Industry and communities ‘left in confusion’ by gaps in review
The RIBA has condemned today’s Hackitt review as a “major missed opportunity” which leaves the construction industry and communities in confusion.
RIBA president Ben Derbyshire said the institute was “extremely concerned” that Dame Judith Hackitt’s report, published today, “has failed to act on the urgent need to immediately protect life”.
The institute is particularly angry that the report has ignored its call for a ban on combustible cladding materials on high-rise buildings.
It also criticised Hackitt’s failure to recommend the provision of alternative means of escape.
And it dismisses her recommendation on desktop studies which it says “are simply re-branded as ‘assessments in lieu of test’.”
Derbyshire said: “This review should have been a defining moment – a set of findings to bring real and meaningful change to the complexity and confusion surrounding core building regulations guidance.

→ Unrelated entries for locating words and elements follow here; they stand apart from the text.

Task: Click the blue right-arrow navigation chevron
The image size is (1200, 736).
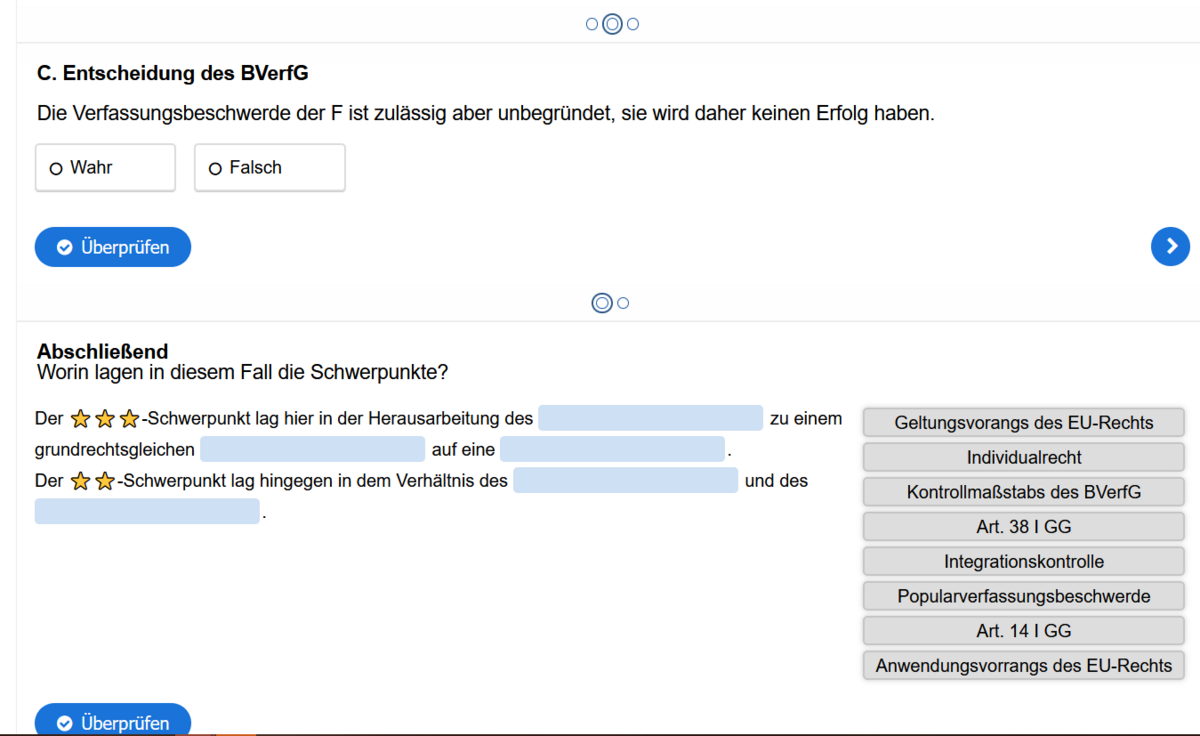Action: point(1170,246)
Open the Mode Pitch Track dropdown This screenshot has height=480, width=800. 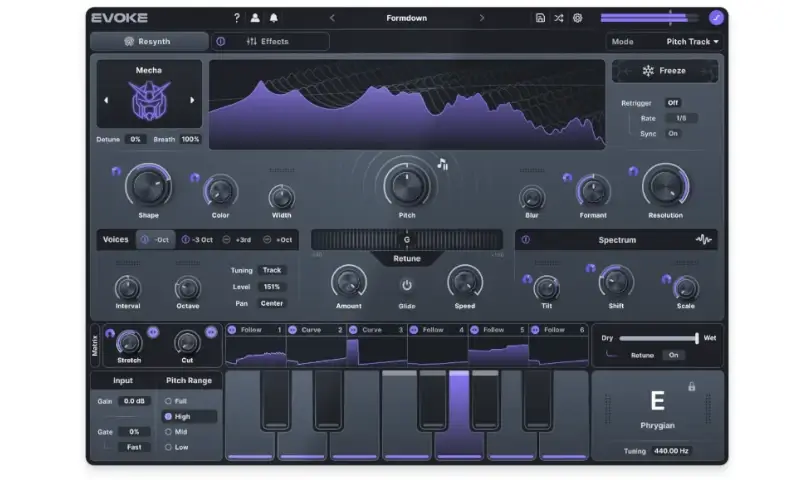665,42
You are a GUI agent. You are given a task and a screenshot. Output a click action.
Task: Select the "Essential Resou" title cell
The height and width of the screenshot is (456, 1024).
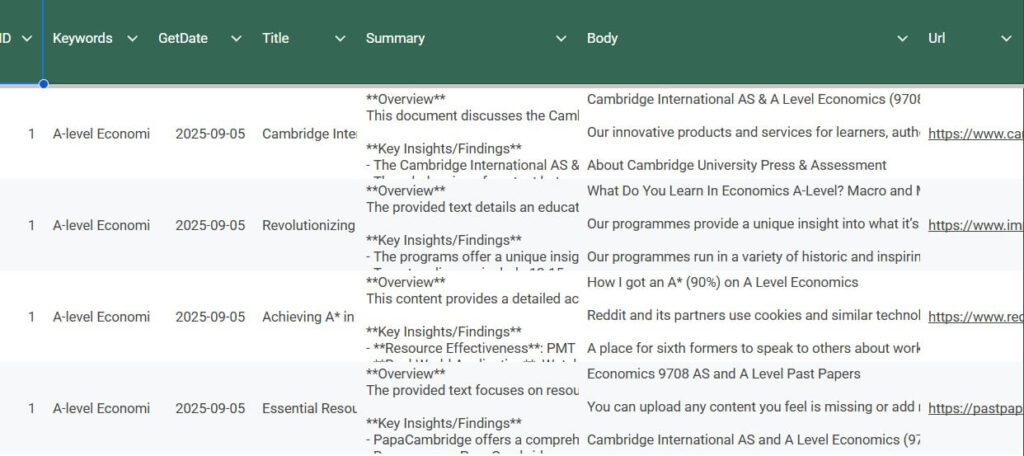pos(308,409)
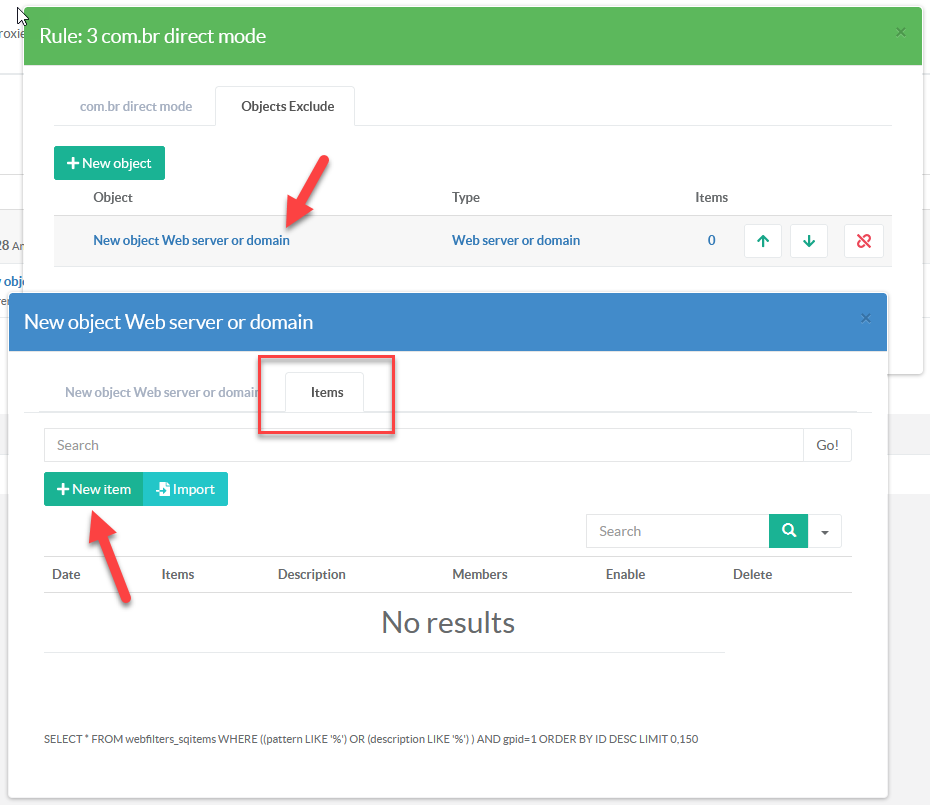Image resolution: width=930 pixels, height=805 pixels.
Task: Click the magnifier search button
Action: pyautogui.click(x=788, y=531)
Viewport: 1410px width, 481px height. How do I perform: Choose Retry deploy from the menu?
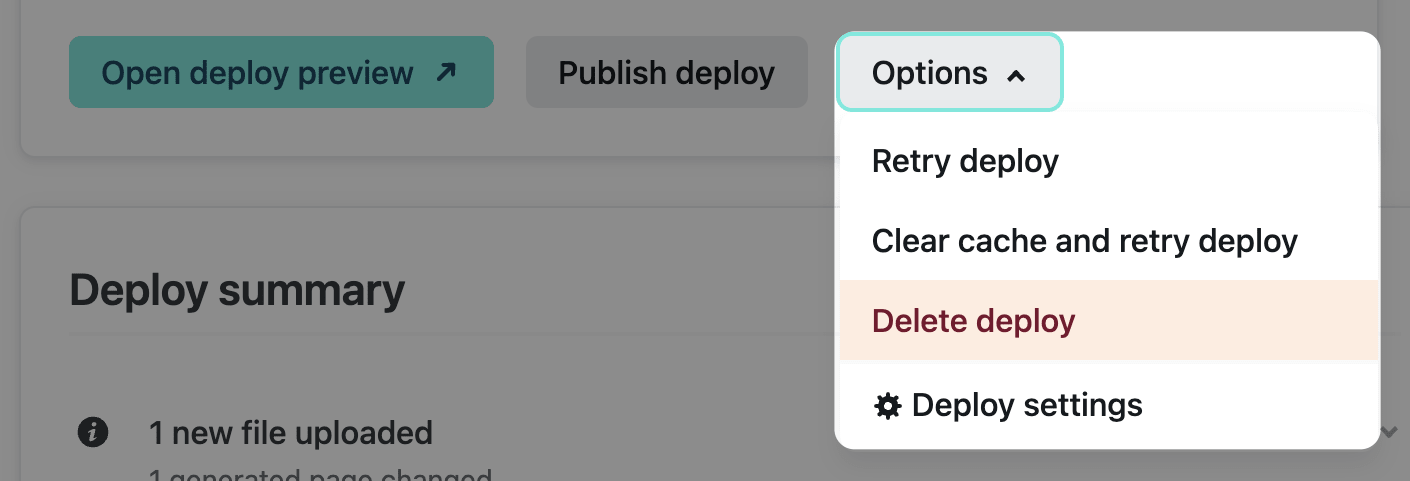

“While there are elements of Dame Judith Hackitt’s review that we very much welcome, we are extremely concerned that it has failed to act on the urgent need to immediately protect life safety through a more detailed programme of simplified and improved regulations, standards and guidance.
“The review recognises that the changes it recommends will require legislative change and take time to fully implement.
“In the meantime we are left with confusion and lack of clarity. We will be continuing to stress our detailed concerns to government.”
The RIBA welcomed some of the findings, including the proposal to establish a Joint Competent Authority (JCA), bringing in the expertise of the HSE and the fire brigades, to oversee a new fire safety regulatory framework for multiple occupancy high-rise residential buildings.
But the institute is concerned by the absence of the clear baseline standards that, it argues, would deliver clarity for the industry and, most importantly, provide protection for the public.
Jane Duncan, chair of the RIBA’s Expert Advisory Group on Fire Safety, who was RIBA president at the time of the Grenfell fire, said: “This was supposed to be a review of building regulations and fire safety following the tragedy at Grenfell Tower.
“It’s a thorough report on the current state of the regulatory system and construction industry, but it offers no changes whatsoever to the actual regulations or baseline guidance.
“Focusing on just a small number of very high buildings is a major missed opportunity.
“By failing to ban the use of combustible materials and ‘desktop’ studies, or require use of sprinklers, the report’s recommendations will not deliver the immediate change that is needed to reassure and safeguard the public. We will be continuing to work with government to ensure that our recommendations are re-considered.”